If you want to improve your coding skill you're better off practicing and reviewing code written by those more experienced than you, not watching someone "in the act" of doing it.
>> We have some different ideas around monetisation in the pipeline, but for now we are just focussed on building a community around live education
Translation: we are going to be ad-free to grab as many users as possible until we finalize the sale of the company to an appropriate advertiser. (That's pretty much how these start-ups work.)
As the OP said - if you want to learn to code then review and practice. Watching is pointless.
As a viewer, it's about learning technique and thought processes. Identifying issues, attempting a particular thought process, only those that provide a strong narrative to the work they are doing will be likely "stars". Watching how good programmers (assumption) deal with their environment and the typical problems they face.

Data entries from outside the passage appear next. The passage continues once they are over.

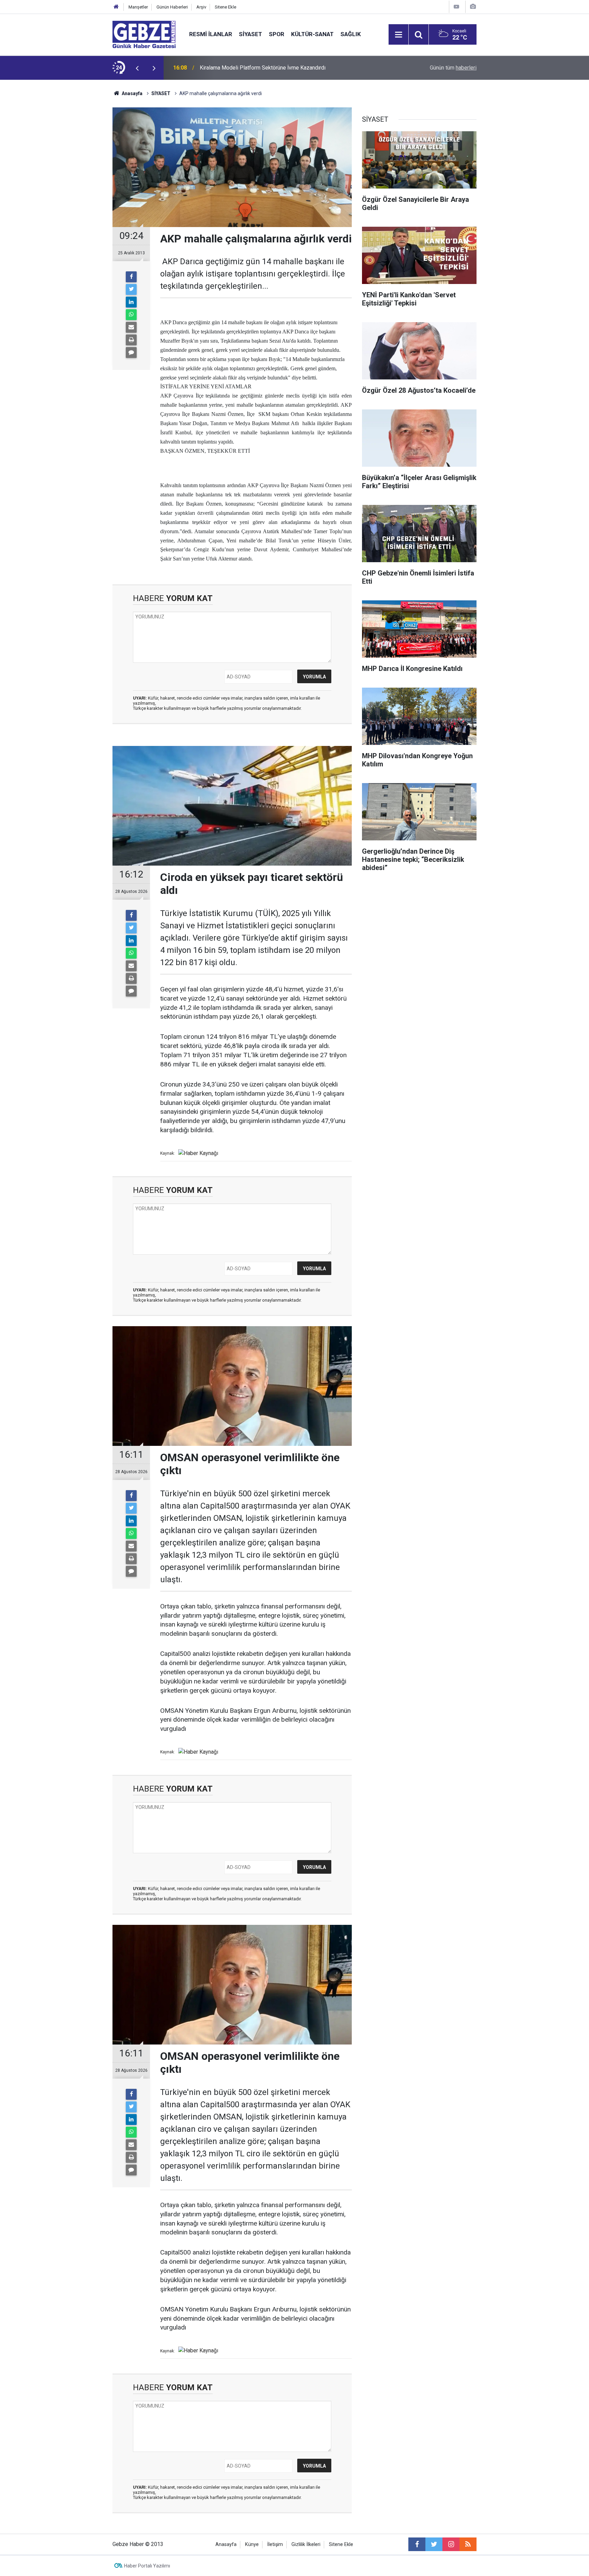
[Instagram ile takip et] (450, 2544)
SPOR (276, 34)
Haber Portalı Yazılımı (147, 2565)
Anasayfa (131, 93)
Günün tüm (453, 67)
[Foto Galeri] (473, 6)
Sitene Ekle (225, 7)
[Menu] (398, 34)
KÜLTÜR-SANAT (312, 34)
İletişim (275, 2544)
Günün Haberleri (172, 7)
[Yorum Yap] (131, 352)
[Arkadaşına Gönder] (131, 327)
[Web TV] (456, 6)
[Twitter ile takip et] (433, 2544)
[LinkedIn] (131, 302)
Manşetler (138, 7)
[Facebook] (131, 276)
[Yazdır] (131, 339)
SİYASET (250, 34)
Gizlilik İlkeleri (305, 2544)
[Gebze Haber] (144, 34)
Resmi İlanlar (210, 34)
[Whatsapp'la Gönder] (131, 314)
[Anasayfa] (116, 7)
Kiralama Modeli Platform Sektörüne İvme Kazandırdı (263, 67)
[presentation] (137, 68)
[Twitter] (131, 289)
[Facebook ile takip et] (416, 2544)
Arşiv (201, 7)
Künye (252, 2544)
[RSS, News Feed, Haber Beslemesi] (468, 2544)
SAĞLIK (351, 34)
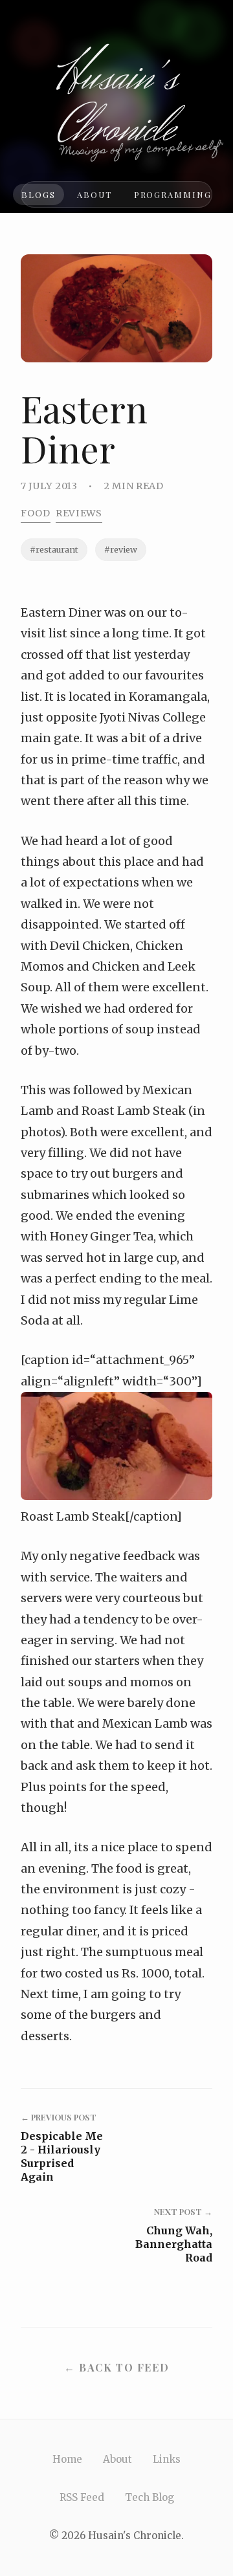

Seeing how people top down or bottom up write code is very interesting (within limits).
As a broadcasting coder, it takes a fair amount of personal confidence to do it, particular in this field. Having to verbalize what you are thinking and how you are considering the problems in front of you is actually quite challenging. Those that do well in the broadcasting scene will most likely be strong professionally as well.
That said, I personally don't understand the fandom about broadcast games to the level that it has taken. I get the benefits, but I don't get the market.
Arrive at office. Read email. Get coffee. Figure out what I need to code today. Start a for loop. Change CDs. More coffee. Flesh out for loop. Look up String API, find a method better than what I was after. Scrap everything. Lunchtime!
/.. Go home.
Collaborate with a colleague. Get a Mountain Dew. Change CDs. Write glue code to make shiney new String API do what's required. Waste an hour explaining something basic to some marketing dude in a different state. Get code to compile. Scratch butt. Test/debug. Change CDs. Check working code into git. Figure out what needs to be coded next. Manager enters office, informs me requirements have changed and what I just checked into git is now wrong. Read
I've actually done something similar to this in the workplace before and found it to be very effective. Basically I scheduled a meeting for the last hour or so of the workday Friday and invited the other developers to come jump on with me. I shared my screen, we had an open mic, but basically I talked through what I was doing and they had a chance to see how my thought process works and also to make suggestions or ask questions. It turned out to be a good chance for the more junior folks to learn from me and some of the other experienced developers and at the same time it made us think about what we were doing at a deeper level, which is something you can get complacent in after you've been doing it a while.
This is something I did for several weeks in a row, but the last time was at least two years ago -- and yet as recently as last month I've had some of the folks that participated bring it up and comment how much they learned from it. If you think about it, it's basically pair programming on steroids.
I spent 4 weeks thinking, and then I coded 22,000 lines of C++ in about two weeks.
Ended up in wrist braces.
The code was worth it.
Side Comment: why slashdot.org is the only site not allowing to edit your posts?
Errors are less of a problem than revisionist history.